Are Scallops Healthy? YES, but why?

Scallops are a healthy option and a perfect solution this time of year for the health conscious looking to add variety to their diet. How many of us make New Years Resolutions on 1st January only to have broken them by the end of the month? Well we thought we would give you a helping hand going into February! So here’s some interesting information on why scallops are a good healthy option to help you keep on track.

Why oh Why?

Scallops are made up of over 80 percent protein. A typical serving provides 20 grams of protein with only 95 calories. It is important to every cell in the body. Hair and nails are made up of mainly protein. The body needs protein to help build and repair tissues. It is required to make enzymes, hormones, and other body chemicals. It is an important building block for bones, muscles, cartilage, skin, and blood.
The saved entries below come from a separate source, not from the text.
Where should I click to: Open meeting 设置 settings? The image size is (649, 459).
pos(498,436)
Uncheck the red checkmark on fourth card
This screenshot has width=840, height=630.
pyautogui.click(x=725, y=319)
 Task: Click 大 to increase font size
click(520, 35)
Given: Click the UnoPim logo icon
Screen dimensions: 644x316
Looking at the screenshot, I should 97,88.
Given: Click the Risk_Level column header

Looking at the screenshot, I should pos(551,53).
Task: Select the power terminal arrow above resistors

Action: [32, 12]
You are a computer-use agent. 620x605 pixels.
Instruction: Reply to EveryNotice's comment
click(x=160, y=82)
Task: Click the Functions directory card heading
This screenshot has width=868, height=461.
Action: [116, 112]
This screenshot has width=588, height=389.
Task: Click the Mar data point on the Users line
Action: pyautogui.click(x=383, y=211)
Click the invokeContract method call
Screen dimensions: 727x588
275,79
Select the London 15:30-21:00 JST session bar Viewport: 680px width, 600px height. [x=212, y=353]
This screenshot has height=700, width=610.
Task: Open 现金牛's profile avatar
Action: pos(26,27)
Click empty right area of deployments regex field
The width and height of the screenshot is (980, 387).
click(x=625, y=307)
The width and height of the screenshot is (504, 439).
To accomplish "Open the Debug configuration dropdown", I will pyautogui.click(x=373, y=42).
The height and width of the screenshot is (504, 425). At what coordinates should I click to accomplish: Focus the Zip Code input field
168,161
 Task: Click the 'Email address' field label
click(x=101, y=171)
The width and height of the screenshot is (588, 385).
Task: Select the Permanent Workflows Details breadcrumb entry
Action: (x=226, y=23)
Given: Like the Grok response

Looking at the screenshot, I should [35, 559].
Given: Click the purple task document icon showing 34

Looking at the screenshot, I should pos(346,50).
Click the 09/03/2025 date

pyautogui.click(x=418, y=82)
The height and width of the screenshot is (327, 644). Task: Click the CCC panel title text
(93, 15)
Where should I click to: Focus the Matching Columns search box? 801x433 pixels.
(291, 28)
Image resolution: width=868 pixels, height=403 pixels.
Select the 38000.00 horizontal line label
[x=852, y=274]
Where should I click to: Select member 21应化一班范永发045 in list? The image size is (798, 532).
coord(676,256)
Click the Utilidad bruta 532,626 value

The body does not store protein therefore it has no reservoir to draw from when it needs a new supply. It is a “macronutrient,” which means that the body requires relatively large amounts of it. For those looking to lose body fat, a higher protein intake could help. It can help to reduce hunger pangs and boosts the metabolism. Of course other dietary changes need to be made to guarantee weight loss. Increasing your protein intake is a very good start though!

Them bones them bones!

Scallops are a good source of Magnesium. Magnesium plays a critical role for bone formation and bone density. It helps the body to effectively assimilate calcium into the bones and activates vitamin D in the kidneys. Vitamin D is also important for healthy bones. Magnesium becomes more important as we age to keep the bones healthy.

Protective Potassium

Scallops also contain Potassium, one of the most important minerals in the body. Potassium helps to regulate the balance of acids and bases in the body. It is also important for muscle contractions and nerve signals. Potassium is an electrolyte which counteracts the effects of sodium in the body. This is good for helping maintain a consistent blood pressure. A high potassium diet may actually help to reduce blood pressure and water retention, this can help to protect against stroke, osteoporosis and kidney stones.

Potassium symbol

It’s all about the Vitamin B12

Scallops are an excellent source of vitamin B12 which is important for cardiovascular health. The body needs Vitamin B12 to convert homocysteine, this is a chemical that can directly damage blood vessel walls. Homocysteine is also associated with osteoporosis! Since high levels of homocysteine are associated with an increased risk for diabetic heart disease, heart attack and stroke, it’s a good idea to be sure that your diet contains plenty of vitamin B12, helping keep homocysteine levels low. Vitamin B12 has also been shown to protect against colon cancer by protecting cells of the colon from mutations as a result of cancer-causing chemicals.

 A Healthy Heart

Fish which is rich in omega-3 fats, such as scallops, help to promote cardiovascular health by increasing heart rate variability (HRV), a measure of cardiac function. Greater variability between beats reduces the risk of arrhythmia and/or sudden death and heart attack.

Heart held in hand

What’s cooking good looking?

Of course the way you cook the foods you eat also plays a significant part in how healthy those foods are! Broiled or baking is a far better and healthier option than frying. With that said there are of course times when frying adds to the flavour therefore choose a healthier lower fat spray and use sparingly.

Eating a healthier balanced diet including more, fish, fruit and vegetables, with less red and processed meats can also help to decrease your risk of Deep Vein Thrombosis.

So eat live Scallops as part of your healthy eating regime!